I was still milling about the kiss from yesterday. When I’d gotten home Diya acted worried, seeing the expression on my face. It was one of pure disbelief and puzzlement.
Today I must have looked the same. Clara kept asking what’s the matter.
“You seem so distant all of a sudden,” she whispered as Skelly discussed one of the village’s ancient bards.
“I’m just tired,” I said, looking at my scroll blankly. This bard had been full of it. I didn’t understand a thing before me.
“We all miss Bevan,” she said quietly. I looked up at this. Thinking again of the kiss. Why did Bevan kiss me? If he really liked me, why was he acting so weird? Maybe it’s just because he was nervous. But no, Bevan wouldn’t be nervous about something like that. I’ve watched him flirt with girls seamlessly all these years. Why would he be nervous about me?
Was this just a game to him or something? Maybe he’s getting a bit lonely in the woods.
“You know Kermit thinks Orrin murdered him,” she whispered dramatically. “But the rest of us don’t think so. Orrin wouldn’t murder his son.”
I wanted to ask, what makes you so sure? But held myself in. It wasn’t any use discussing Orrin’s killing ability. I knew full well what it was. Although, Bevan was his only son. Perhaps the old timer had more heart in him than balls.
“Now Magorian’s disappeared too, the whole town’s in a riot,” she said thoughtfully, glancing at her own scroll.
Magorian. Something clicked in my head way too late. I should’ve gone back to Magorian’s house yesterday. I was so stuck on the stupid kiss I’d forgotten all about Nudith’s promise to take me to him.
“What do you mean?” I asked looking intently at her. I didn’t know much about what was going on right now. I thought Nudith had only played a game or something.
“He hasn’t been to association for a while now,” she whispered severely. “People say one of the other Sage Bearers went to his cottage to find out why, but he wasn’t there.”
“They didn’t find someone else though, did they?” I asked tenderly, receiving a puzzled look.
“Like who?” She asked with one eyebrow raised. I didn’t want to tell Clara much. However friendly she could be, Clara was known to enjoy gossip.
“I dunno,” I said quickly, looking back down at my scroll.

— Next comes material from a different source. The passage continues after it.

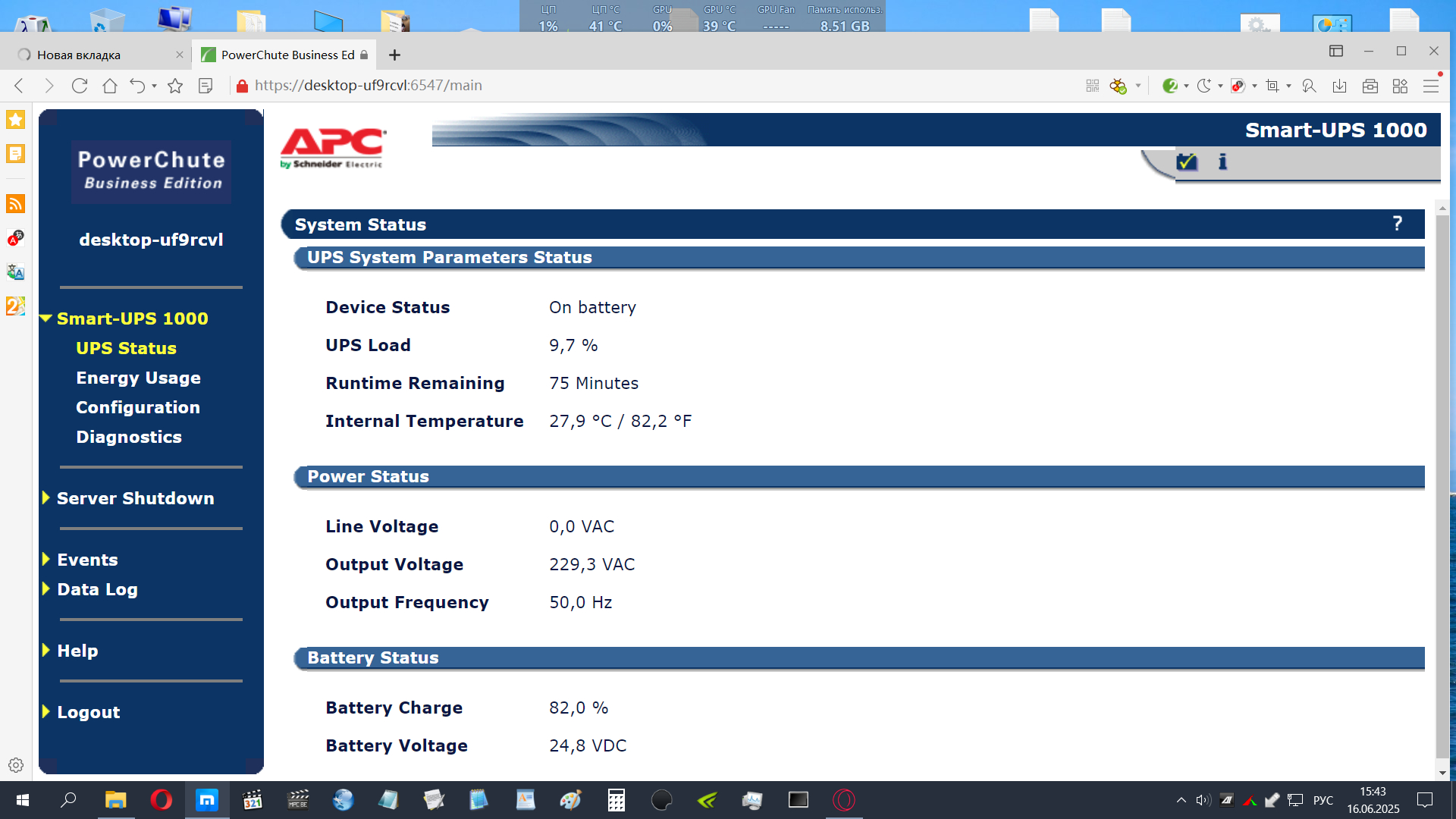Open the Energy Usage menu item
Screen dimensions: 1456x819
(138, 378)
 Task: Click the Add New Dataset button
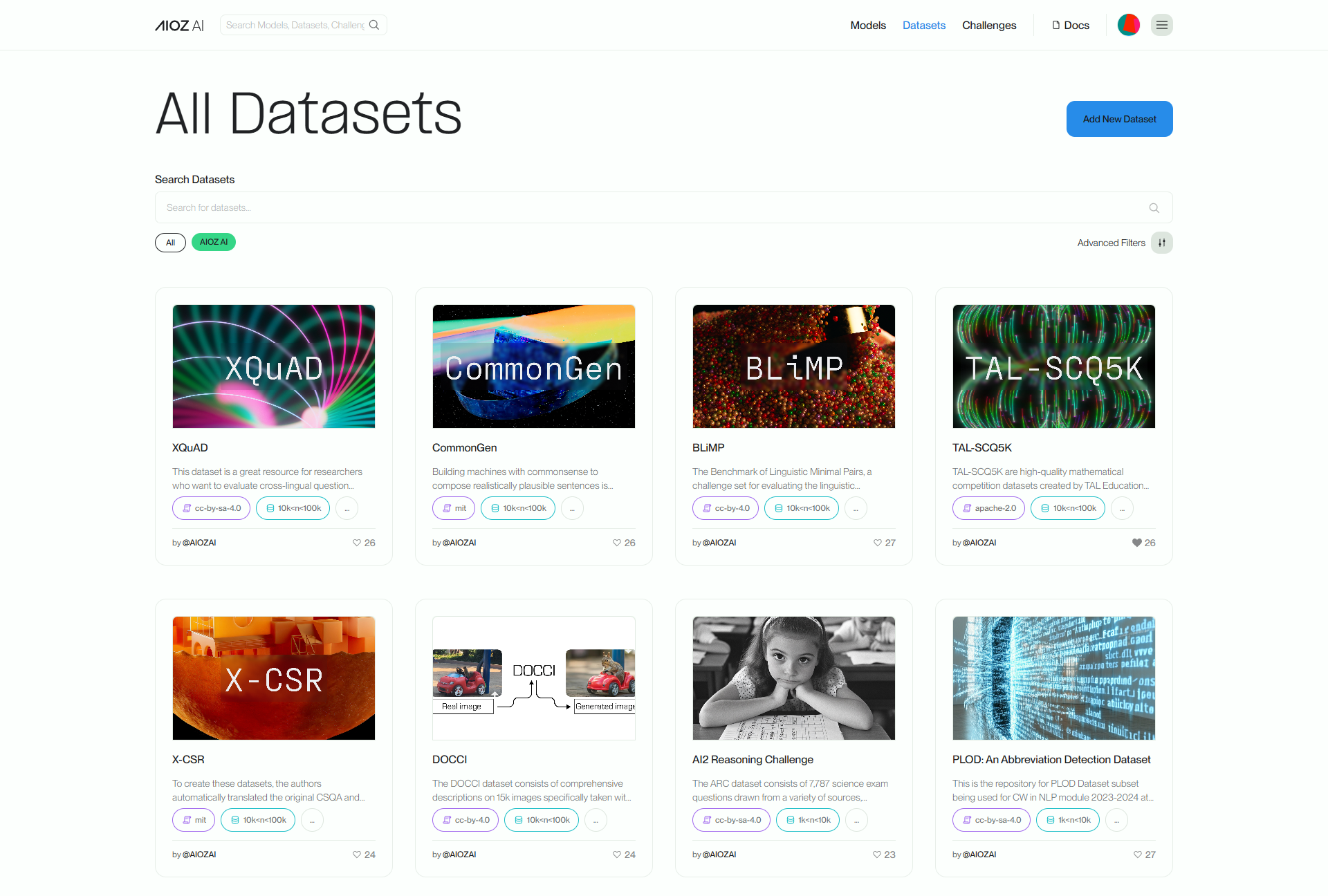point(1119,118)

“The elders are worried,” she went on. “Another rumour says that Orrin might have something to do with Magorian’s disappearance. They say he went looking for Bevan in Magorian’s cottage, because they’d been so close you know. When Magorian discovered Orrin rampaging around his cottage, they started fighting.”
This struck me as odd. Though Magorian was an incredible fighter, he was more the gentle type. The type who insisted violence isn’t the answer. I hadn’t ever seen him lose his temper; with the exception of that day I crossed the barrier.
“And then what?” I asked.
“Orrin knocked Magorian out and beat him to near death, then left him somewhere to die.”

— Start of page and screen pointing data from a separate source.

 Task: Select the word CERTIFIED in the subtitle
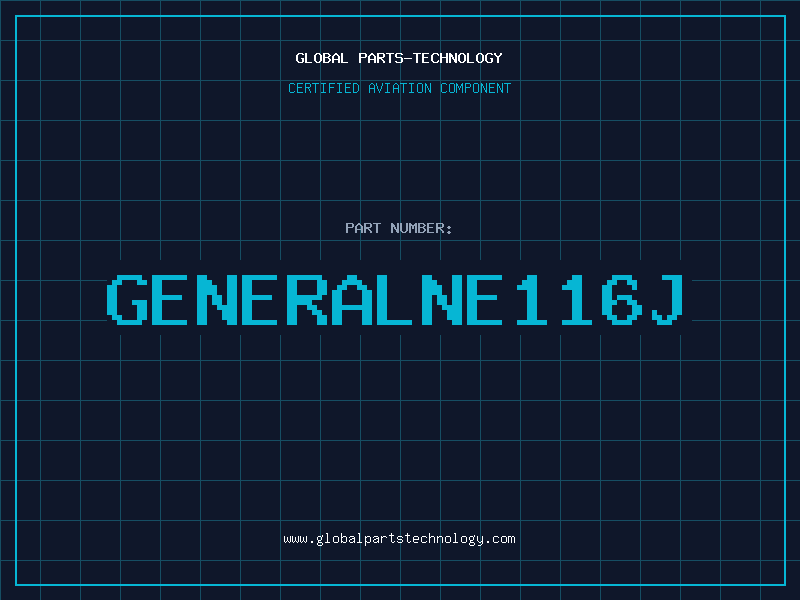point(324,89)
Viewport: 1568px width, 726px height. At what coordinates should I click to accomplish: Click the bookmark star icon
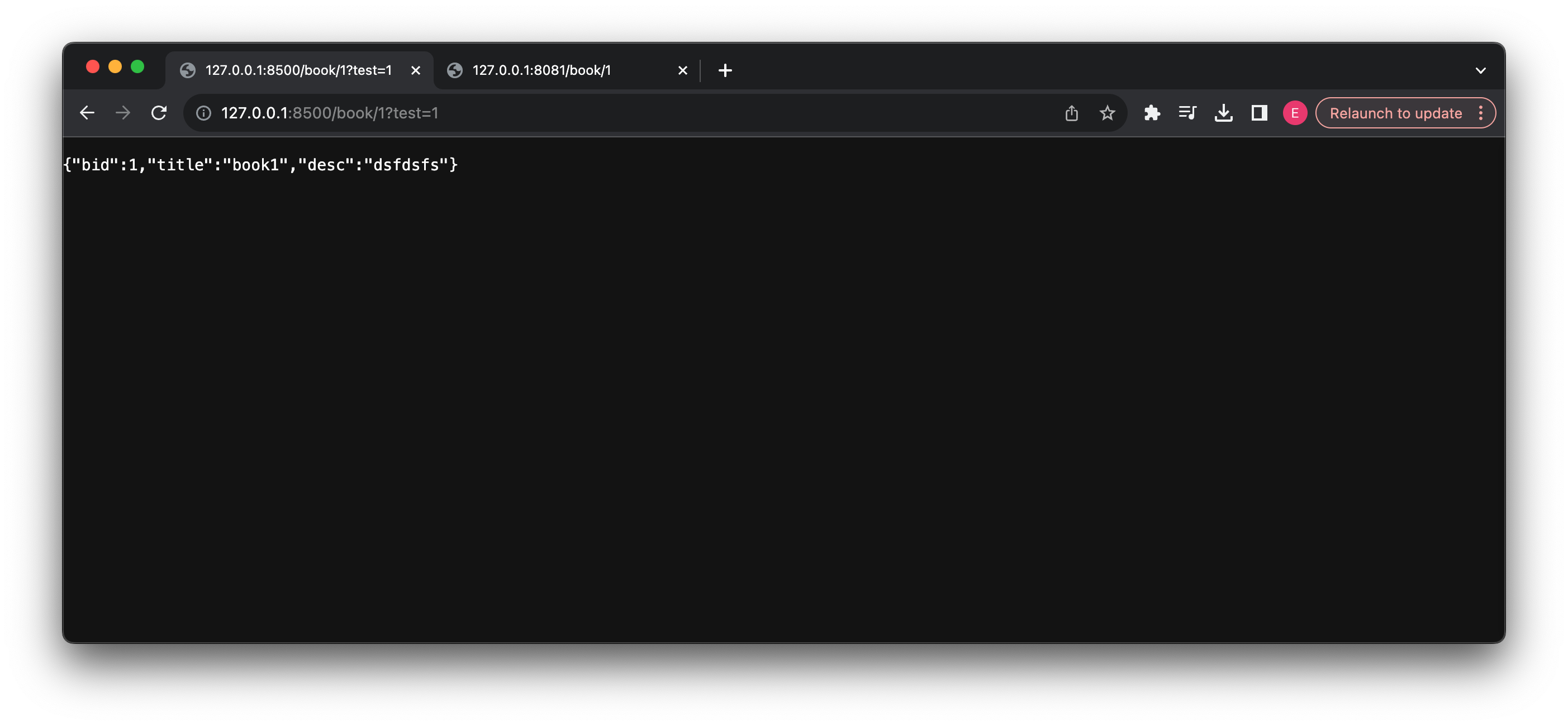1107,113
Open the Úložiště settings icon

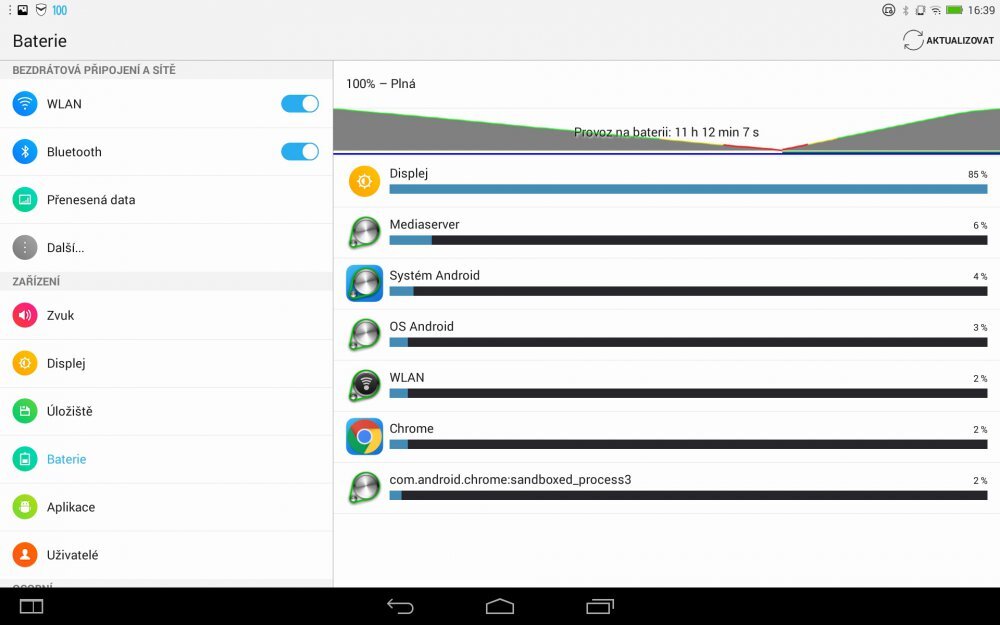point(24,411)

But that can’t be possible, I thought, what about Nudith?
My thoughts were interrupted however, by the dramatically soft voice of Skelly.
“I see you’re all excited to have young Astrid back,” he said in his significant voice. “But she may be absent a while longer if she doesn’t learn to keep quiet in my association.”
A small smile was forming on Skelly’s thin lips. I knew he wasn’t serious. Skelly wasn’t the strictest of Sage Bearers and hardly ever raised his voice. He was theatrical, much too delicate to stoop to that level. He was one of the oldest Sage Bearers. His eyes were the lightest of greys, matching his wispy long hair perfectly.
People said he didn’t want to become a sage until he absolutely had to.
I nodded moodily none the less. This was too much to take in. What if Orrin really had attacked Magorian? What happened to Nudith then? How would she know where Magorian was if Orrin had left him to die?
No, it couldn’t be true.
But the seed was planted. As Skelly continued to explain the history of Callom Broderick, I could only focus on one thing.